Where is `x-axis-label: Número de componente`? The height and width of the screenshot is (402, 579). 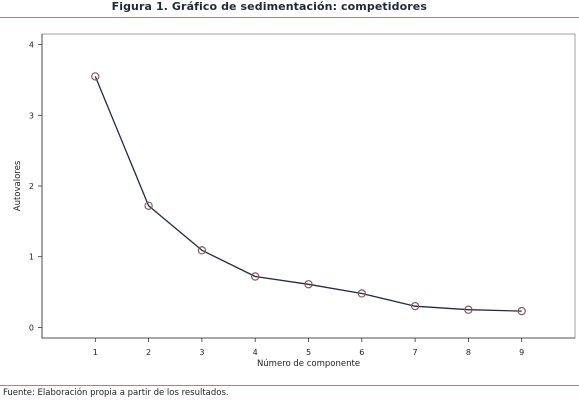 x-axis-label: Número de componente is located at coordinates (308, 364).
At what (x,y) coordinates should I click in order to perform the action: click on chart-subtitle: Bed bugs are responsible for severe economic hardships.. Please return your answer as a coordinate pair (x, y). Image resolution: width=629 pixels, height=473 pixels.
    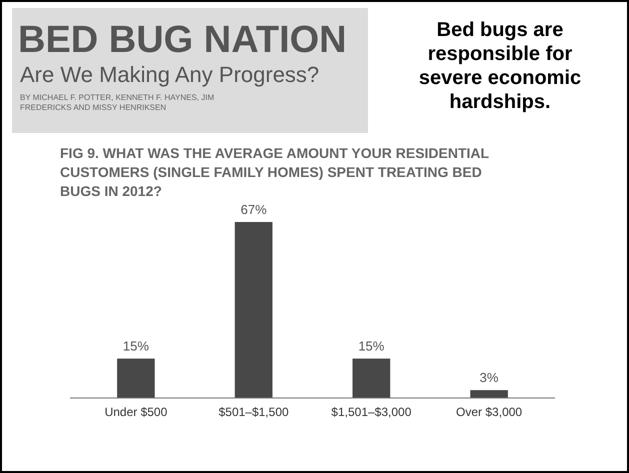
    Looking at the image, I should click on (500, 66).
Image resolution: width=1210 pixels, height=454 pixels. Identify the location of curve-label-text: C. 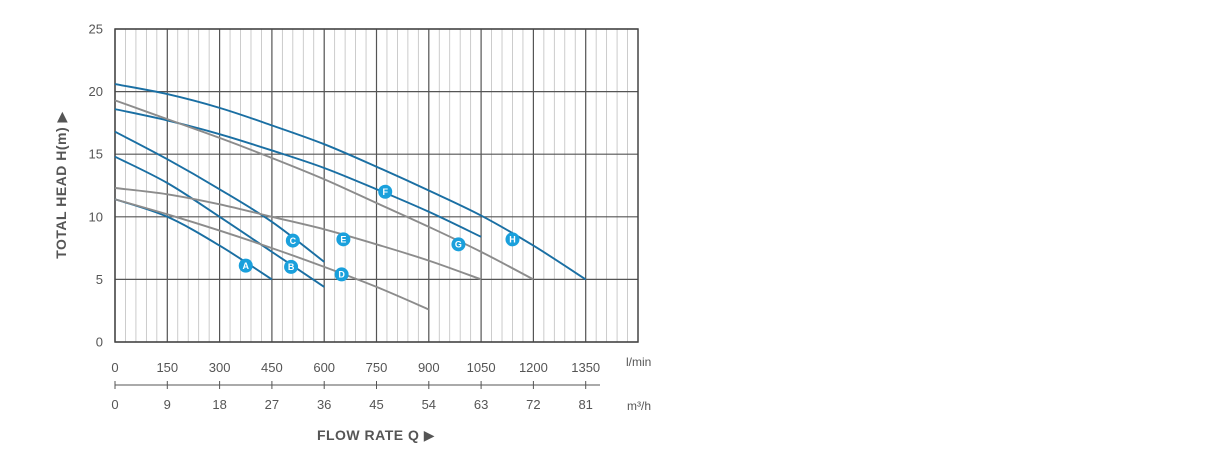
(294, 241).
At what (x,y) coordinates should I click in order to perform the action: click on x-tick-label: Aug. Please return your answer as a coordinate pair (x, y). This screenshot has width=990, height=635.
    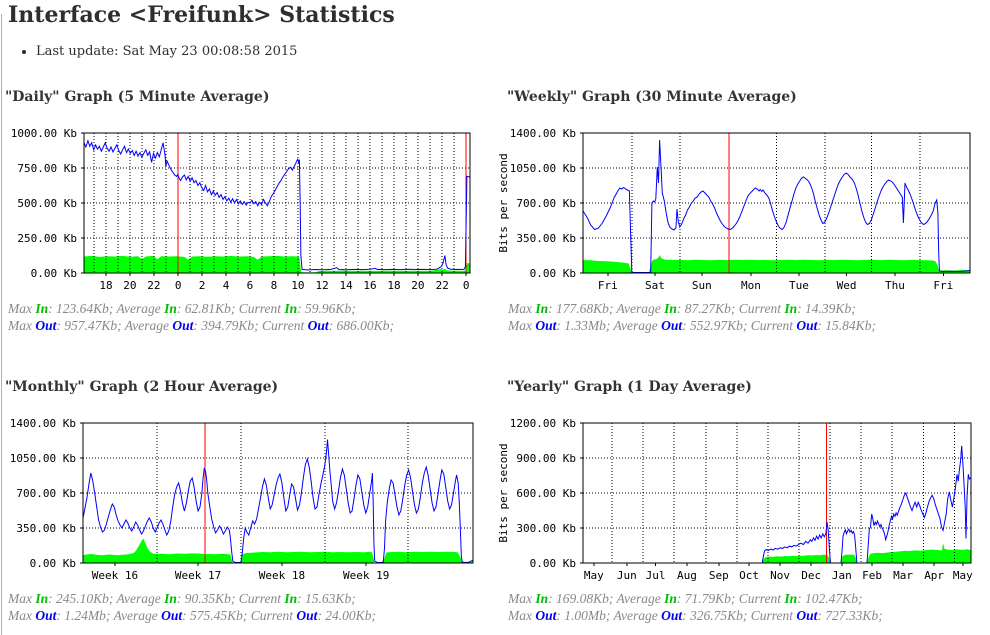
    Looking at the image, I should click on (687, 576).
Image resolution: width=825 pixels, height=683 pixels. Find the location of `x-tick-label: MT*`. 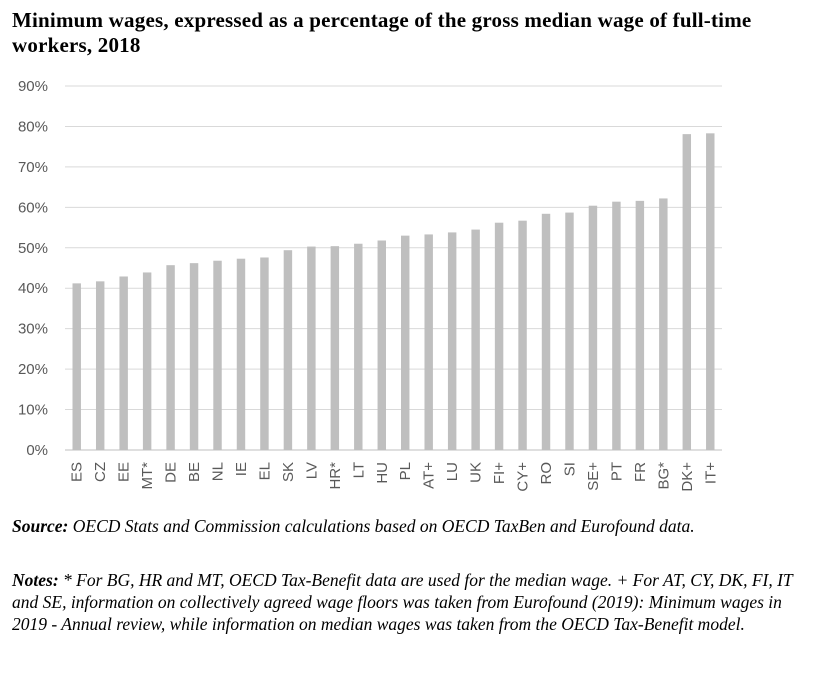

x-tick-label: MT* is located at coordinates (148, 476).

====

# Task requirements
Reproduce the stretch of records from the line containing "Image resolution: width=1210" through the line containing "(294, 241).", requests included, and shift every coordinate in the answers by -89. Leave the pictures out.

# Exercise answer
Image resolution: width=1210 pixels, height=454 pixels. Identify the location of curve-label-text: C. 
(205, 152).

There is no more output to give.